Definition
A document chunk is a segment of a larger document — typically a paragraph, section, or fixed-length passage — that serves as the atomic unit for indexing and retrieval. Rather than indexing an entire 50-page law as a single item, the system splits it into chunks that can be individually embedded, stored, and returned as context. Chunk design is one of the most consequential architectural decisions in any retrieval-augmented generation system because it directly determines what the language model sees when generating an answer.
Why it matters
- Retrieval granularity — embedding an entire law produces a single vector that averages over all topics; chunking allows individual articles or sections to be retrieved precisely when relevant
- Context window efficiency — language models have limited context windows; well-sized chunks deliver focused, relevant context without wasting tokens on surrounding irrelevant text
- Relevance scoring — smaller, topically coherent chunks receive more accurate relevance scores because their embeddings represent a single concept rather than a blend of many
- Citation precision — when a chunk maps to a specific article or paragraph, the system can cite the exact provision rather than pointing to an entire document
How it works
Chunking operates during the document ingestion phase. The simplest approach is fixed-size chunking: splitting text into segments of a set token count (e.g., 256 or 512 tokens) with overlap between consecutive chunks to avoid losing context at boundaries. This is fast and predictable but ignores document structure.
Structure-aware chunking uses the document’s own organisation — headings, article numbers, paragraph breaks — to define chunk boundaries. In legislation, this often means one chunk per article or per numbered paragraph. This preserves semantic coherence and produces chunks that align with how legal professionals think about the text.
Sliding-window chunking creates overlapping segments that step through the document at regular intervals. The overlap ensures that sentences split across chunk boundaries appear in at least one chunk in full, reducing information loss.
The choice of chunk size involves a trade-off. Smaller chunks improve retrieval precision (each chunk is topically focused) but may lose context that spans multiple paragraphs. Larger chunks preserve context but dilute embedding quality and consume more of the language model’s context window. Most legal retrieval systems settle on chunks of 200-500 tokens, adjusted by document type.
After chunking, each segment is embedded and stored with metadata linking it back to its parent document, position, and structural context (article number, section heading). This metadata enables the system to reconstruct the broader context when needed.
Common questions
Q: What happens if important context spans two chunks?

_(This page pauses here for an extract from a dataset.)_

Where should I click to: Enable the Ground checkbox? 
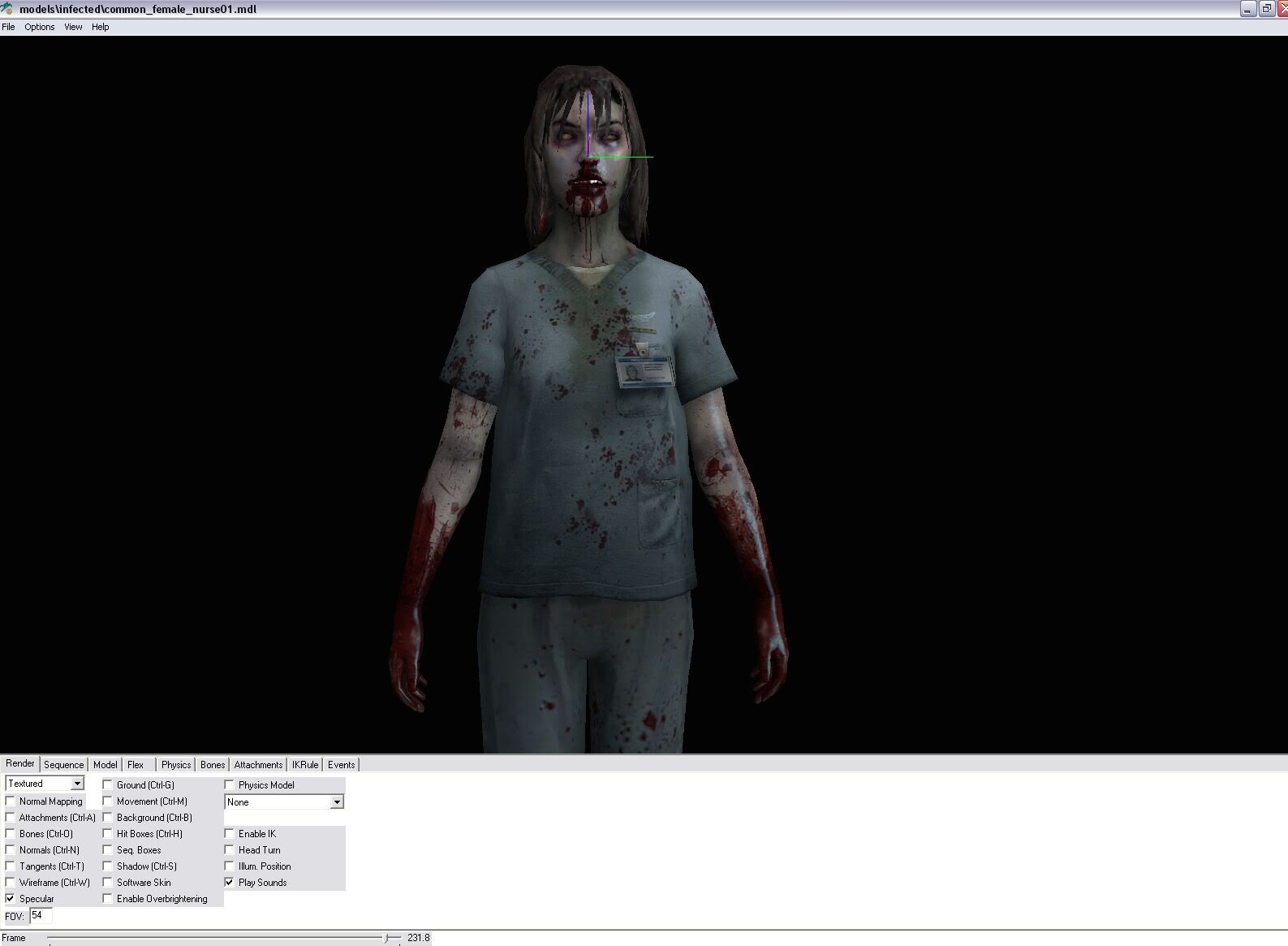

A: Overlap between chunks is the primary mitigation — consecutive chunks share a portion of text so boundary-spanning information appears in at least one chunk. Some systems also retrieve neighbouring chunks when a match is found, reassembling the local context before passing it to the model.
Q: Does chunk size affect embedding quality?
A: Yes. Very short chunks (under 50 tokens) may lack enough context for the embedding model to capture meaning. Very long chunks (over 1000 tokens) average over too many topics, producing vague embeddings. The optimal size depends on the embedding model and the nature of the content.